Releasing from Normality

Yesterday, I spent 6 hours in a yoga room. But I didn’t teach. I didn’t even assist, all that I wanted to do was practice after the holidays. Its funny how vacations can just suck the life out of us sometimes.

Sometimes we just need to give ourselves a break, whether it’s mental or physical. I find that my best streaks of practice (by best, I mean that they feel the best) come after I have purposely relaxed for a day or two. Now, after that last week of dealing with family, eating too many almond milk mashed potatoes, I am ready to get back to what I do every day. I really missed it.

So I practiced all day, and took a hike down into the Auburn Ravine. That place is amazing, if you haven’t seen the Western States Trail, you should. But I was able to get away from everything, which I am starting to see that I need more. And at the end of the day, there wasn’t too much that could bring me down, I was blissed-out in my Samadhi (good feeling). Sometimes, we owe it to ourselves to make opportunities to feel that way.

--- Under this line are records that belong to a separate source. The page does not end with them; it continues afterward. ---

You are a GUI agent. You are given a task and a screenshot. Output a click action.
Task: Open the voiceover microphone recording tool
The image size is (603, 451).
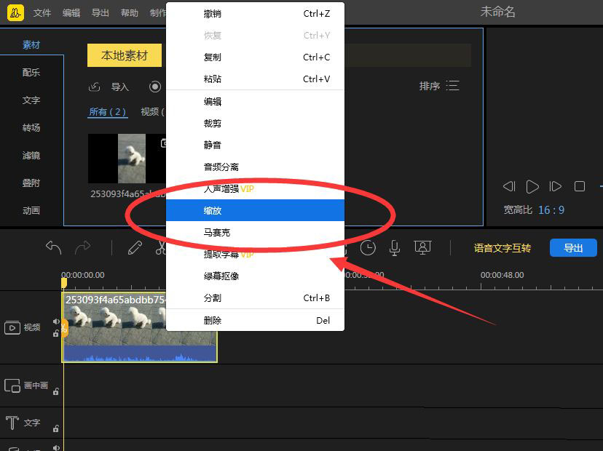point(394,248)
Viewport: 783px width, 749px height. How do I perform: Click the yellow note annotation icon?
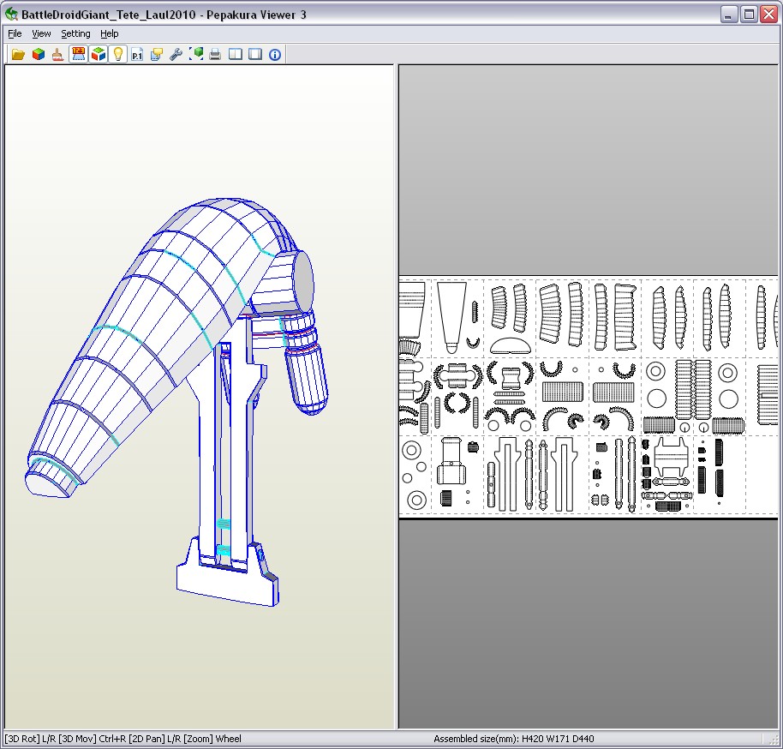(157, 54)
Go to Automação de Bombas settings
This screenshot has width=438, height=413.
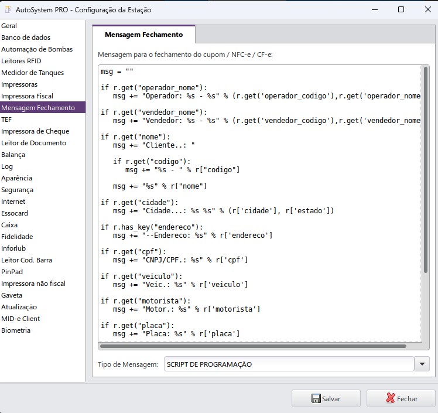pyautogui.click(x=37, y=49)
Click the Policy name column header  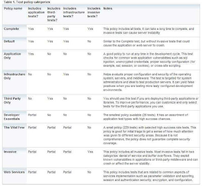tap(13, 9)
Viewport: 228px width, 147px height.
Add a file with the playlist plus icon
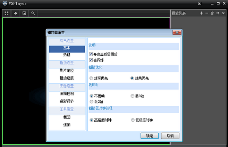click(201, 13)
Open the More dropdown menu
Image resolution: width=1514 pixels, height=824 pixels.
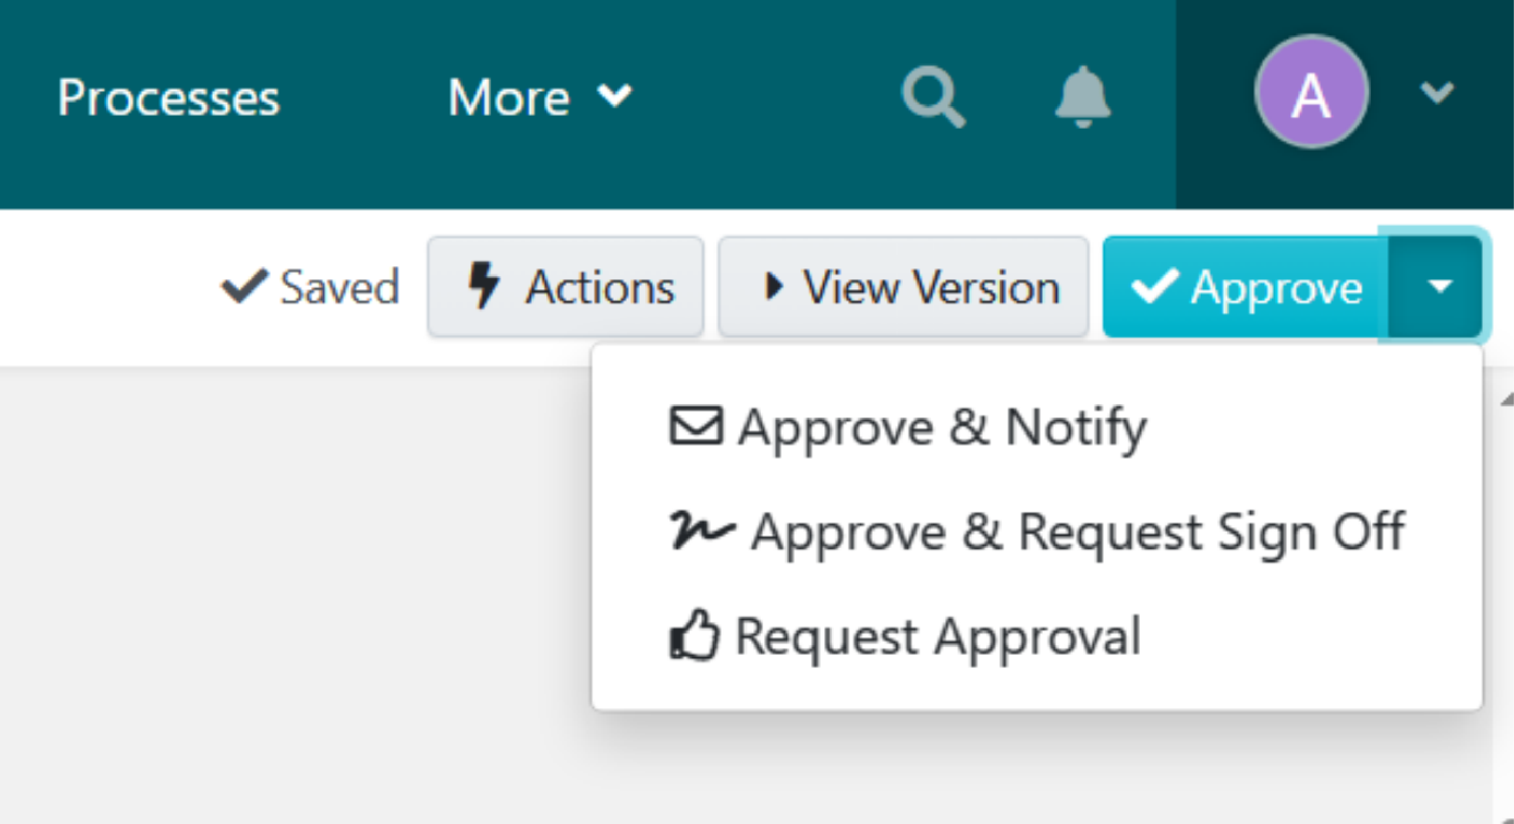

Someone might say, “Elliot, you missed an entire day of productivity and it was a Monday! How do you consider yourself a valuable piece of society?” The truth is that I don’t. I think I could be replaced in pretty much any job that I were to get, fairly easily, no matter how hard I work or what my qualifications are. That is the message that I constantly get from the world of corporate jobs, so I chose not to contribute. Because at the end of the day, you are not more significant and your life is not more purposeful on the basis of how much you work. What matters is how you treat people. Not how many hours you spend working for something that will probably disappear in 15 years. So I choose to feel good, and feel happy and I’ll work hard later.

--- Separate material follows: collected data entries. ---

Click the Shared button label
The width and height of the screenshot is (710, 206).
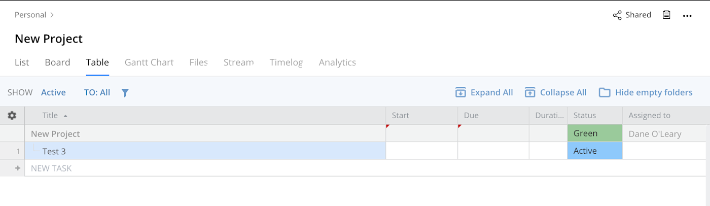tap(638, 15)
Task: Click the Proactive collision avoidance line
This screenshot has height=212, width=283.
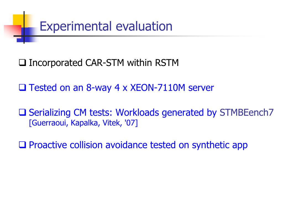Action: tap(138, 145)
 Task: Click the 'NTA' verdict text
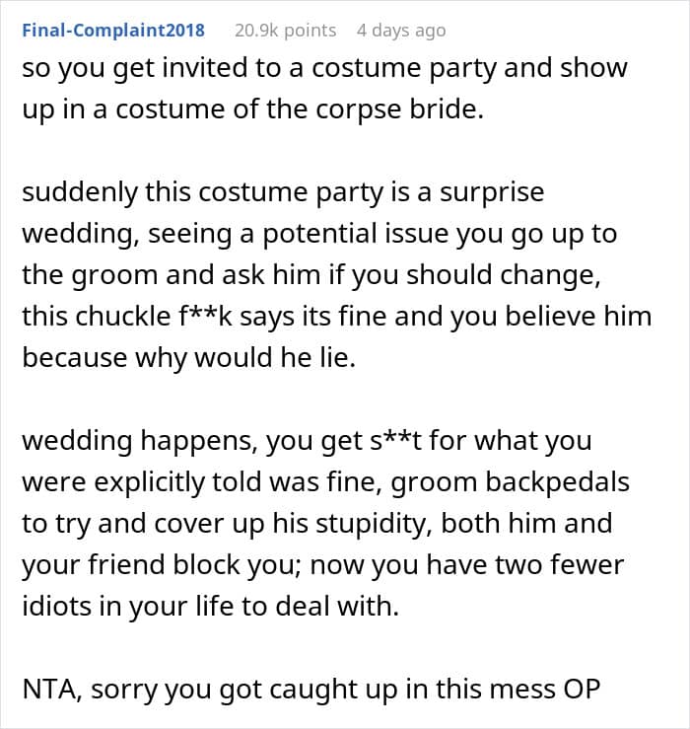pos(51,689)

We strive so much for significance in this life and I am the biggest culprit of this. I want to make an impact on this planet. But something tells me that working mindlessly on things that I don’t agree with or even give a shit about won’t make that happen. So I feel good instead and let the rest come. Don’t let things get in the way of you being happy.

Life is a continuous process, even though it is demarcated by race, place, and time. Due to uninterrupted close relationship between memory and subliminal impressions, the fruits of actions remain intact from one life to the next, as if there were no separation between births.